Рациональное и чувственное в Зое все еще никак не находили контакта. Но Зоя уверена заявила:

– Приезжайте! Приезжайте, конечно. Я вам адрес пришлю сейчас, – потом подумав, добавила, – я вас встречу.





Тамара Васильевна захлебывалась в благодарностях и благословениях, иногда переходя на стройный рассказ о событиях двухчасовой давности в селе Звездное. И прервалась только, когда кто-то позвал ее собирать вещи. Женщины быстро распрощались, Зоя положила трубку на глянцевую обложку. Через несколько минут в комнату зашла Тата и спросила, с кем Зоя говорила.

– Телефон звонил, – безучастно ответила Зоя, чьи эмоции только сейчас становились соответствующими новостям.

– Я слышала, что телефон. А говорила с кем? Кто это был, а, Зой?

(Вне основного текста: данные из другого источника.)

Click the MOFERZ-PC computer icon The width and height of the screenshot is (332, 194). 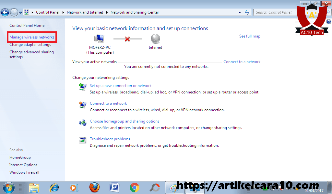[x=100, y=39]
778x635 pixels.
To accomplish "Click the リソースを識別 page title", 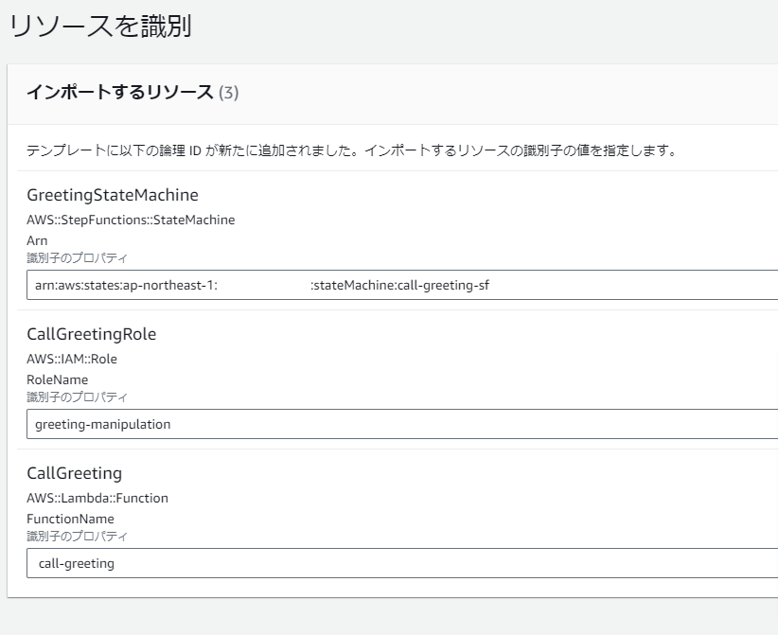I will pos(100,26).
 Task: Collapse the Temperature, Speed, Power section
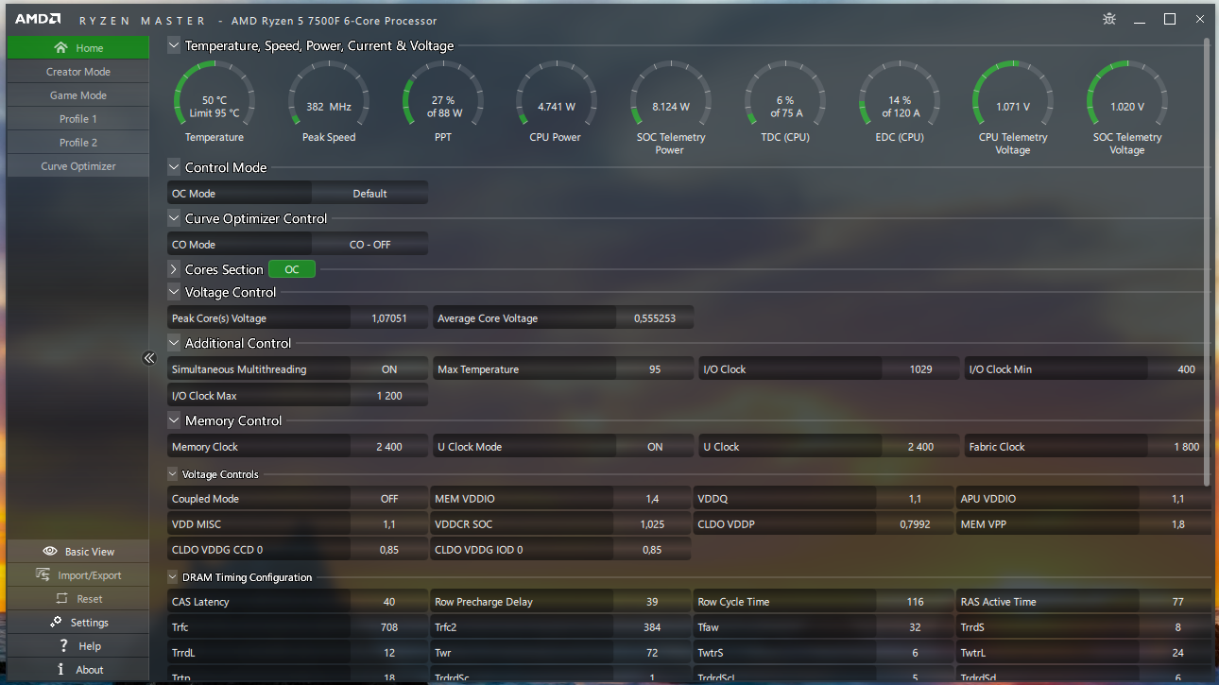tap(174, 45)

– Вестник войны, – Зоя тяжко вздохнула, встала с дивана и вновь вернулась к полке с прессой. Она всегда ерничала, когда стоило быть серьезной. Зоя использовала сарказм, как защиту, иногда забывая, что и щитом можно покалечить.

– Из журнала звонили? – Тата была совершенно невосприимчива к такого рода иронии.

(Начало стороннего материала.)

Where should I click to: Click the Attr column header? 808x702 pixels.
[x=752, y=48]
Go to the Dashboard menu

– Из Звездного, – Зоя развернулась к ней с антологией в руке. – Тетя Тамара звонила. Юг бомбили.

Тата прикрыла рукой рот, который непроизвольно зашептал молитву. Она бросилась к телевизору и стала пытать каждый канал. Зоя же принялась раскладывать двухместный диван, пылившийся в квартире на случай тяжелых времен.

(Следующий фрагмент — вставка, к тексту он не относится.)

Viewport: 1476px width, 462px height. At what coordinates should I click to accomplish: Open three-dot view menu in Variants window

Глава 4. День, когда все началось.

«В дни побед, страны и гимнов

Заслоняют тучи флаги,

Занавесят непокорный

Вид обшарпанной стены». Дядя Витя читал стихи не как поэт, но как ученый, свойственным ему лекторским тоном. Однако, сквозь монотонность пробивалась пылкость, что свойственна увлеченным людям. «Тихой смертью умирают

Прирожденные трудяги,

Благодарные за то,

Что не выпало войны». Метафорические откровения слышались ему открытиями. Он декламировал стихи, как читал бы в прозе фольклорные произведения. Если это и был распев, то не бравадный, эстрадный, а материнский, рассказывающий на ночь поучительную сказку. Иногда его стихотворения были не к месту. Как то, что он только прочел в концертном зале Центрального дома энергетиков. И, видимо, оттого, что война трудягам все же выпала, по тишине уже успели стосковаться. Оттого стихотворение звучало уже совершенно иначе – с болью и сожалением о своих несчастных судьбах, а не о несбывшихся юношеских фантазиях. При этом же Виктор Колмогоров считал необходимым отвечать на риторические вопросы «Что же с нами будет?» участливо и чрезвычайно подробно. И это участие он выказывал в поддержке. Виктор за короткие сроки успел рассчитать возможные варианты развития событий и выступить в нескольких международных организациях с предложениями, безусловно, гуманными, но в то же время беспрецедентными. Между поэтическими концертами и научными конференциями, иногда следовавшими одна за другой, он не менял своей одежды, выражения лица и интонаций.